Looks like a tweener.. not quite the full-stop/90degree nose but rounder head. To me a deerhead has a very sloping nose and forehead. My Jassy is a tweener... he has a slightly round dome and a soft spot (which, to me, doesn't make a deer or apple) but a longer nose with more of a slope than a stop. Tucker, on the other hand, has a well-rounded head (not extreme dome but very round), no soft spot, and a nice stop to his nose. He could have a shorter snout but he's definitely an applehead. He is also taller, but not thin. Tucker's dad has a great apple head, mom is about like Tucker (seems he's almost the twin of his momma!). Jassy's parents were both the shorter cobbier type chis.. Momma having a great head daddy having less of a stop. Both short hair.. Here's Jassy.. pretty tall (compared to mom and dad) and tweener head with the fullest long coat.


----------



## rachel (Jun 16, 2006)

My first thought was that he's an applehead...

I've never heard of a tweener! I thought they were either one or the other. I thought I knew the difference, but now I'm not so sure! I'm pretty sure my Stewie is an applehead...does this look right? (He was only about 10 weeks old in this pic, but its the best one of just his head that I have)
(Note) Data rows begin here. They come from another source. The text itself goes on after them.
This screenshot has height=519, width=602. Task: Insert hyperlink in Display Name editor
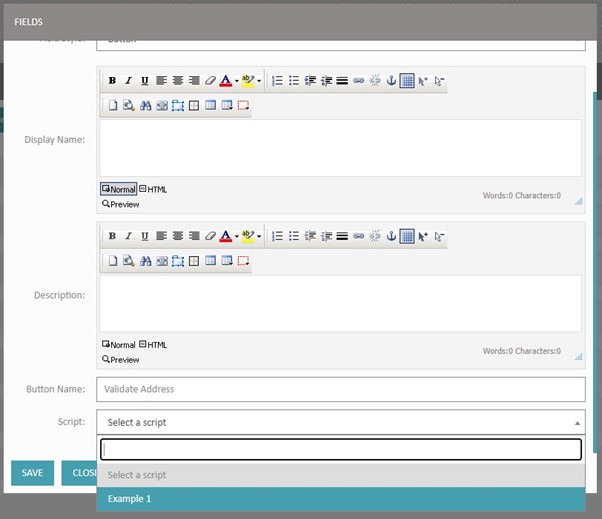[358, 81]
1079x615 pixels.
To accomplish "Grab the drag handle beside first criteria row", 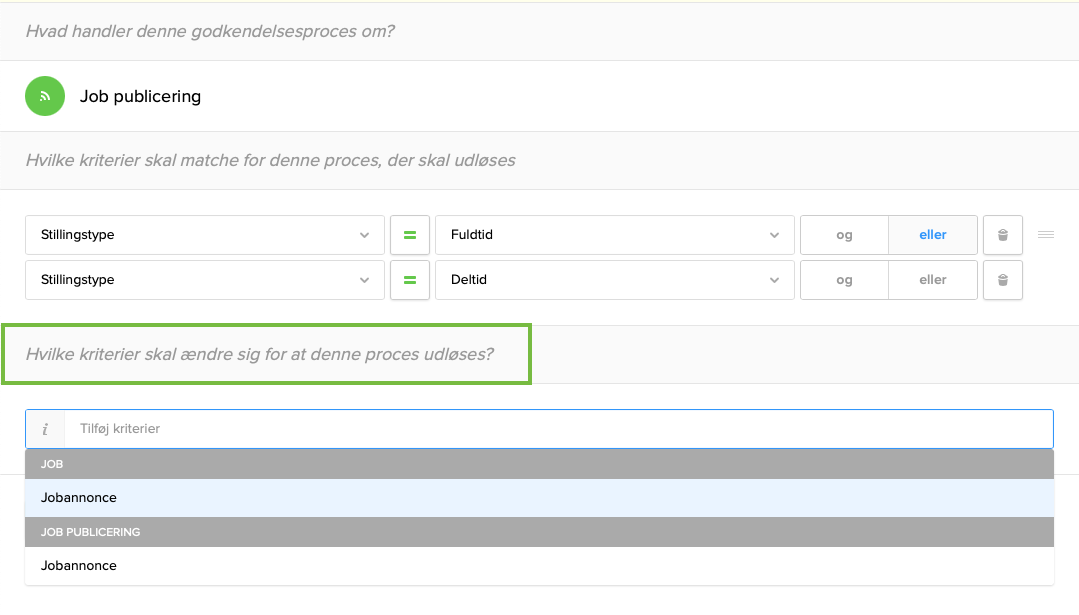I will tap(1046, 235).
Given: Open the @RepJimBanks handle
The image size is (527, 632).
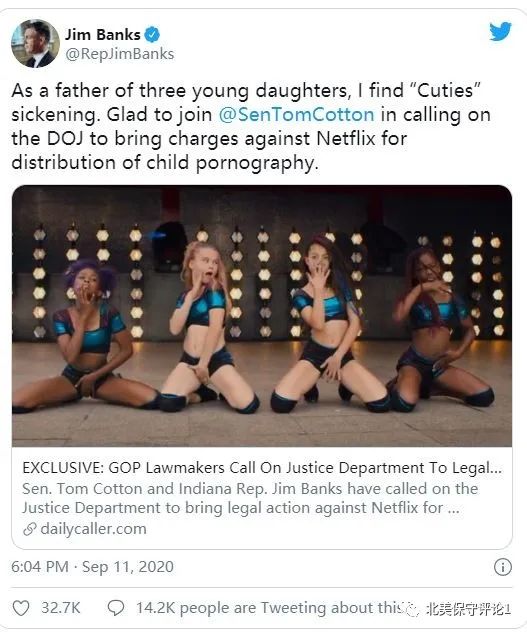Looking at the screenshot, I should 120,54.
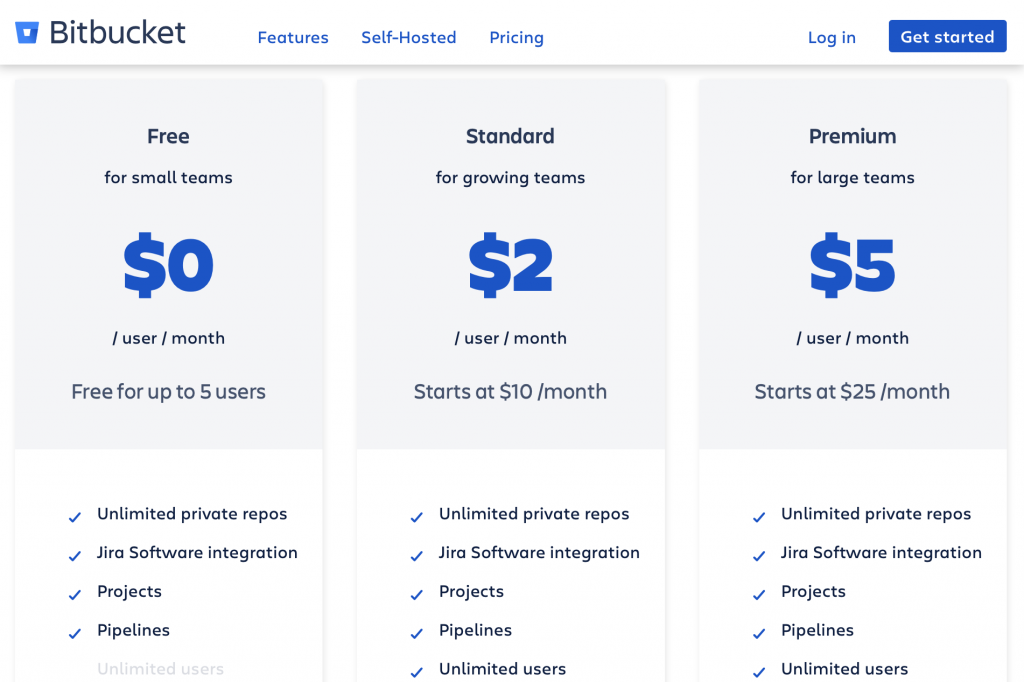Click checkmark beside Free plan Jira Software integration
Image resolution: width=1024 pixels, height=682 pixels.
75,556
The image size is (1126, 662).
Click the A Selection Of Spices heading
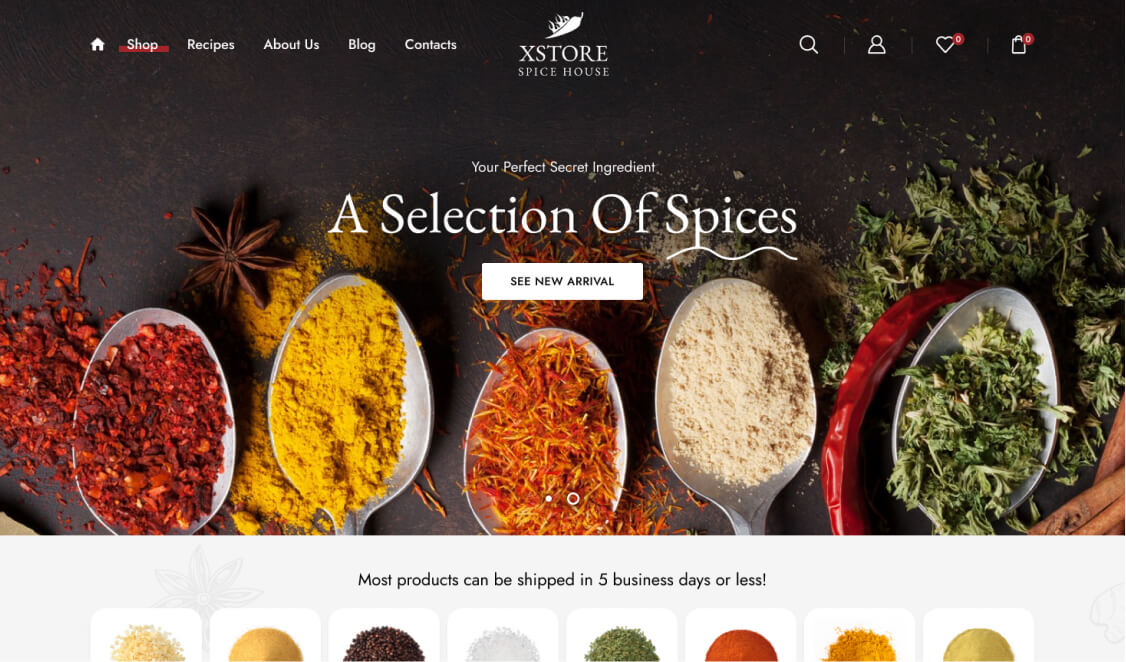(x=564, y=215)
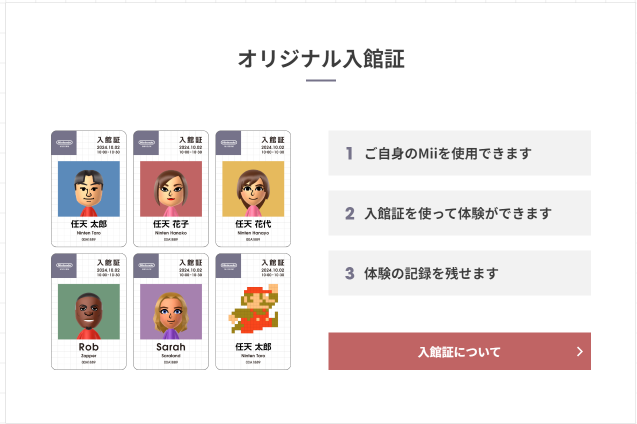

So, if they're real leggy, then they aren't appleheads, is that right? I haven't quite been able to tell if my puppy is an apple or deer head yet, but she definitely has longer legs and a longer muzzle than Stewie; does this mean that she's probably either a deer head or a "tweener"? I don't really care one way or the other either, but it is interesting. I like knowing as much about my dogs as possible!


----------



## Tucker-N-Jasper (Aug 6, 2005)

Stewie looks apple to me. I don't think the legs have anything to do with head type, just that its more common for the dear head to be a lankier dog than the more recognizable cobby body/apple head. I think there are apple headed dogs with longer legs, as well as longer nosed/slopier snouted dogs with short legs.


----------



## trixiesmom (Jan 31, 2006)

Boy, this is the most interesting subject in a long time. It sounds like we all are wondering about our babies now. The are all just the sweetest little babies to us mommies and daddies and we love them all. I think this breed is the most confusing and largest varity of all the dogs. Deer, apple, long legs short legs, skinny, fat, Is that a Pom or Pap, long coat, short coat, and colors, well lets stop here. You just can't help to love the little dinkens.


----------



## stephybooboo (Apr 2, 2006)

hehe trixie- they are all too cute aren't they  i was simply interested in this to educate my inlaws (as i mention before) it didn't work it'll never work :lol:


----------



## littleone (Apr 22, 2006)

My boy is a def apple head! Thats the way I want them! Of course you love your dog no matter what! 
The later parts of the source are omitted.